Disturbo post-traumatico da stress (PTSD) e Disturbi Correlati: cosa sono, cause, sintomi e cura

La sofferenza psicologica di chi ha vissuto in modo diretto o indiretto un trauma, eventi stressanti, una catastrofe o una pandemia può portare a un disturbo da stress post-traumantico.

Disturbo post-traumatico da stress (PTSD)

I Disturbi correlati a eventi traumatici e stressanti più diagnosticati sono:
Disturbo da stress post-traumatico (include Disturbo da stress post-traumatico nei bambini sotto i 6 anni)
Disturbo da stress acuto
Disturbi dell’adattamento

Cause
Le caratteristiche comuni a questi disturbi sono l’esposizione ad esperienze traumatiche o stressanti, recenti o lontane nel tempo, fra le quali anche la trascuratezza familiare intesa come la mancanza di un appropriato accudimento durante l’infanzia ne fa parte. Purtroppo, la sofferenza psicologica che deriva dalle esperienze traumatiche, può esprimersi in forme molto variabili, come ansia, mancanza di interessi e di piacere, aggressività, ossessioni, sintomi dissociativi, sintomi fisici, che possono alimentare quadri diagnostici non direttamente riconducibili agli eventi traumatici e stressanti vissuti.

DISTURBO DA STRESS POST-TRAMATICO (PTSD)

Lo stress post-traumatico che cos’è
E’ lo stato psicologico, più o meno consapevole, in cui entra una persona che ha vissuto, ha assistito o che è venuta a conoscenza di un evento che ha implicato morte, o minaccia di morte, o gravi lesioni, o una minaccia all'integrità fisica o psichica propria o di altri. Oppure che è stata esposta a ripetute o estreme esperienze particolarmente crude e traumatiche, come ad esempio accade ai primi soccorritori.

L'evento traumatico può riguardare il singolo individuo come aggressione fisica o sessuale reale o temuta, rapina, incidente d’auto o la collettività come catastrofi naturali e non, attentanti terroristici, esplosioni, pandemia come il COVID-19.

La persona sperimenta sintomi intrusivi associati al trauma quali: ricordi spiacevoli, ricorrenti ed involontari; ricorrenti sogni spiacevoli; episodi di flashback che possono dare la percezione di rivivere il trauma fino a perdere l’orientamento nel presente; intensa sofferenza psicologica e marcate reazioni fisiologiche alimentate da segnali che simboleggiano l’evento.

Vi è notevole evitamento degli stimoli, dei ricordi, delle emozioni, dei pensieri, attività, luoghi o persone che evocano ricordi del trauma.

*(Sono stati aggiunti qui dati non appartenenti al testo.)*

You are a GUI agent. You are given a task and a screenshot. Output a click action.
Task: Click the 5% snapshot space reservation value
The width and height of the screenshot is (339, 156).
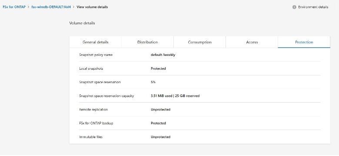click(x=153, y=82)
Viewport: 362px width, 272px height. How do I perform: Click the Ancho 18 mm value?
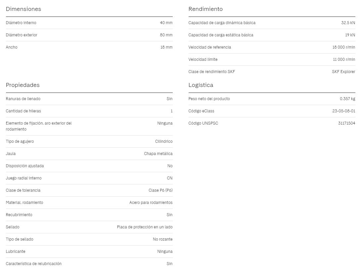click(x=166, y=47)
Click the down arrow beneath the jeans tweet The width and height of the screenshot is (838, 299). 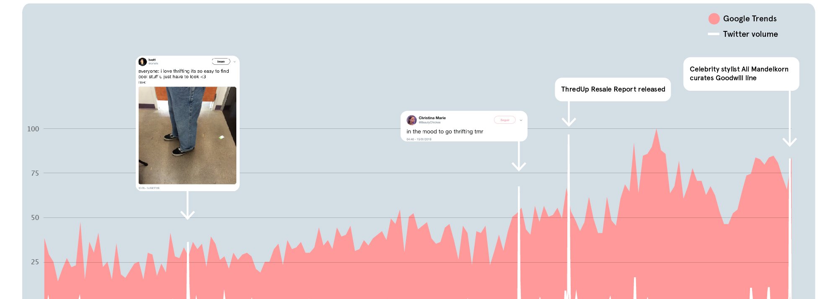(x=187, y=215)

La vita della persona è connotata da alterazioni negative di pensieri ed emozioni relativi al trauma, come l’incapacità di ricordarne aspetti importanti, convinzioni negative su sé stessa, attribuzione errata di responsabilità, sensi di colpa, sentimenti di distacco sociale, incapacità di provare amore e felicità.

Possono inoltre verificarsi marcate alterazioni dello stato emotivo quali irritabilità ed esplosioni di rabbia, comportamenti autodistruttivi, ipervigilanza e allarme eccessivo, difficoltà di concentrazione e del sonno.

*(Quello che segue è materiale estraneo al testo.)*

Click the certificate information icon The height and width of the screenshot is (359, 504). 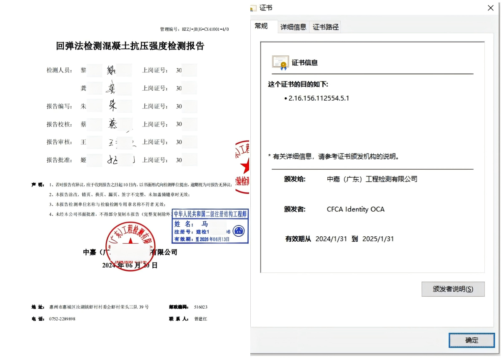click(x=280, y=61)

I sintomi, pur manifestandosi in combinazioni variabili, creano nella persona una condizione di disagio clinicamente significativo con compromissione della qualità della vita e delle relazioni.

Cura del disturbo post-traumatico da stress
Gli aspetti centrali del trattamento del trauma sono quelli di affrontare, elaborare ed integrare le esperienze traumatiche attraverso un percorso terapeutico che tendenzialmente si delinea in tre momenti.

Una fase iniziale nella quale la persona aumenta le proprie capacità di gestire gli stati emotivi disturbanti; una seconda fase caratterizzata dal lavoro sulle memorie traumatiche teso alla riduzione o annullamento dei condizionamenti psichici, fisici, emotivi e comportamentali da esse prodotte; una terza fase nella quale il paziente ricostruisce una narrazione più coerente dell’esperienza vissuta, integrata nella propria storia di vita, maturando idee positive su di sé, una “crescita personale“ che finalmente lo riconcilia con se stesso ed il mondo.

Gli approcci terapeutici maggiormente efficaci nel trattamento del Disturbo Post-Traumatico da Stress (PTSD) sono la Terapia Cognitivo Comportamentale (TCC) e l’EMDR (Eye Movement Desensitization and Reprocessing - Desensibilizzazione e Rielaborazione attraverso i Movimenti Oculari).

A chi rivolgersi per la cura degli attacchi di panico
In ogni caso, indipendentemente dalle autovalutazioni personali, è consigliabile rivolgersi allo psicologo-psicoterapeuta, allo psichiatra.